◆ **HOW TO COMPLETE THIS TASK**
Reproduce exactly the lines below from the one containing "The image size is (831, 520)." through the one containing "Image resolution: width=1212", including both, and nothing else.

(Records from a dataset)
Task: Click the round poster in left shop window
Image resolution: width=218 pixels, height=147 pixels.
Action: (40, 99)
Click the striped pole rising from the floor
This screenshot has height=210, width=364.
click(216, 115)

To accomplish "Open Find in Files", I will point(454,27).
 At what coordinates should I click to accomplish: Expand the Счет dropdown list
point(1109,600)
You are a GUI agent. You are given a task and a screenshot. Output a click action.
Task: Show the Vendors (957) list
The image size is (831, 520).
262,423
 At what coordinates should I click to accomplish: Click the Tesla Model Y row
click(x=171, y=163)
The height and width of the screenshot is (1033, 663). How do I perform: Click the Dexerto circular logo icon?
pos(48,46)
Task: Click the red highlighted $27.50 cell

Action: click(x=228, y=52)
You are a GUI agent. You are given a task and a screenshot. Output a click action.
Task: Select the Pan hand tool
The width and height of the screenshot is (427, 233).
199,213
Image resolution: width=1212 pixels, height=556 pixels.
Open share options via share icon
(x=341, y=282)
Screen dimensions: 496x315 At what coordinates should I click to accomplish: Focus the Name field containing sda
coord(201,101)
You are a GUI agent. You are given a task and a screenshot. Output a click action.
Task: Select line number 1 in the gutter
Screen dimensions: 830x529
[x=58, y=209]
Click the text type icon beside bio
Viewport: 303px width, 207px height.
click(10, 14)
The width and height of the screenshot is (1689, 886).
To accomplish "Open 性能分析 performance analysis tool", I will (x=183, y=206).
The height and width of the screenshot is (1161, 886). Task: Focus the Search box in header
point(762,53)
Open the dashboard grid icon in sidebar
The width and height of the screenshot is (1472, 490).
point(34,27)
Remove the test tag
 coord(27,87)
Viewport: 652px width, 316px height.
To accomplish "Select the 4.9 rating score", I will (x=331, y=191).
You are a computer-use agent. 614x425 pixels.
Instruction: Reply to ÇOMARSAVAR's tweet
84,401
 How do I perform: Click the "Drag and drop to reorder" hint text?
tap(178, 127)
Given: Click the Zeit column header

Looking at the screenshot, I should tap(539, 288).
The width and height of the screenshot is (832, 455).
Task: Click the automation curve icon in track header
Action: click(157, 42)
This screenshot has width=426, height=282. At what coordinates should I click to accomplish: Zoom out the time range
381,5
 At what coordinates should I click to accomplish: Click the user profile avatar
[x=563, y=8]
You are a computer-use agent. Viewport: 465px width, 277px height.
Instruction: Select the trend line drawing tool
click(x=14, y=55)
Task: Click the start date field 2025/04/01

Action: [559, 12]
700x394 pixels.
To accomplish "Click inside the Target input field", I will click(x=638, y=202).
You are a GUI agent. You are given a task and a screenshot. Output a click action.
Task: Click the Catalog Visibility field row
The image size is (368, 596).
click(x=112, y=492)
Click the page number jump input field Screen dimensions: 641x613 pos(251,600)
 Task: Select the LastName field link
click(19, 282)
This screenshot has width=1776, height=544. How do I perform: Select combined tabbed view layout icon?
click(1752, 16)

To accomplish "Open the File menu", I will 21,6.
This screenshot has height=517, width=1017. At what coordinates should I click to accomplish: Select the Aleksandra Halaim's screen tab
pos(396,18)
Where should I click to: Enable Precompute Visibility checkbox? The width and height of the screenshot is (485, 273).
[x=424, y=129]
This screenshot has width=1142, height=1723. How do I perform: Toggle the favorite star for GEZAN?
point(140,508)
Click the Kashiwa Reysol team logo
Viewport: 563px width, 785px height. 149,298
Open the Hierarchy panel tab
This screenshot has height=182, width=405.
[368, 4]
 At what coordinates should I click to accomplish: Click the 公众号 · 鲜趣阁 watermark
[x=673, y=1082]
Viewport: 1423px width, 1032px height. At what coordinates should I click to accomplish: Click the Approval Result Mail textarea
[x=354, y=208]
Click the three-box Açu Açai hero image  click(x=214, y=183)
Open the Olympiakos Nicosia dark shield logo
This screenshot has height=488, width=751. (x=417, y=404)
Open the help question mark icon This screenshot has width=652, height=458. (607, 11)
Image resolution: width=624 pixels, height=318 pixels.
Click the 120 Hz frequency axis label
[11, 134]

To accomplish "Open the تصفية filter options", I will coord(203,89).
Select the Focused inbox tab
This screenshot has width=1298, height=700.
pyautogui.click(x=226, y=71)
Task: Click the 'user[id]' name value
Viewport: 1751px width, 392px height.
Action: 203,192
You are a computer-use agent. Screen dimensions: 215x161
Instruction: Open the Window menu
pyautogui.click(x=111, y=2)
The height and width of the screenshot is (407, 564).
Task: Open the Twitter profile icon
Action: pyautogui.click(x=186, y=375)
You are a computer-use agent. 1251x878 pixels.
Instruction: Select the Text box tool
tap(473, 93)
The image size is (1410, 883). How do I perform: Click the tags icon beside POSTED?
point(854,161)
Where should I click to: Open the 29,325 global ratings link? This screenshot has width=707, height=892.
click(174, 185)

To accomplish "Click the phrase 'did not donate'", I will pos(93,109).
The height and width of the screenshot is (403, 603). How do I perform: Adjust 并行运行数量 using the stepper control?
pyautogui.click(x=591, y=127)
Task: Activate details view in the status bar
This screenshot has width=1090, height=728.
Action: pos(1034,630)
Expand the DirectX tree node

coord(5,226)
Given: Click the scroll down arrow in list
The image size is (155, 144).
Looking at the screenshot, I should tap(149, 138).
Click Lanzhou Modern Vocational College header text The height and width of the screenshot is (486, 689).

◆ **WRITTEN ANSWER**
The image size is (831, 520).
262,423
 At what coordinates should I click to accomplish: Click the Tesla Model Y row
click(x=171, y=163)
The height and width of the screenshot is (1033, 663). How do I perform: Click the Dexerto circular logo icon?
pos(48,46)
Task: Click the red highlighted $27.50 cell

Action: click(x=228, y=52)
You are a GUI agent. You are given a task and a screenshot. Output a click action.
Task: Select the Pan hand tool
The width and height of the screenshot is (427, 233).
199,213
Image resolution: width=1212 pixels, height=556 pixels.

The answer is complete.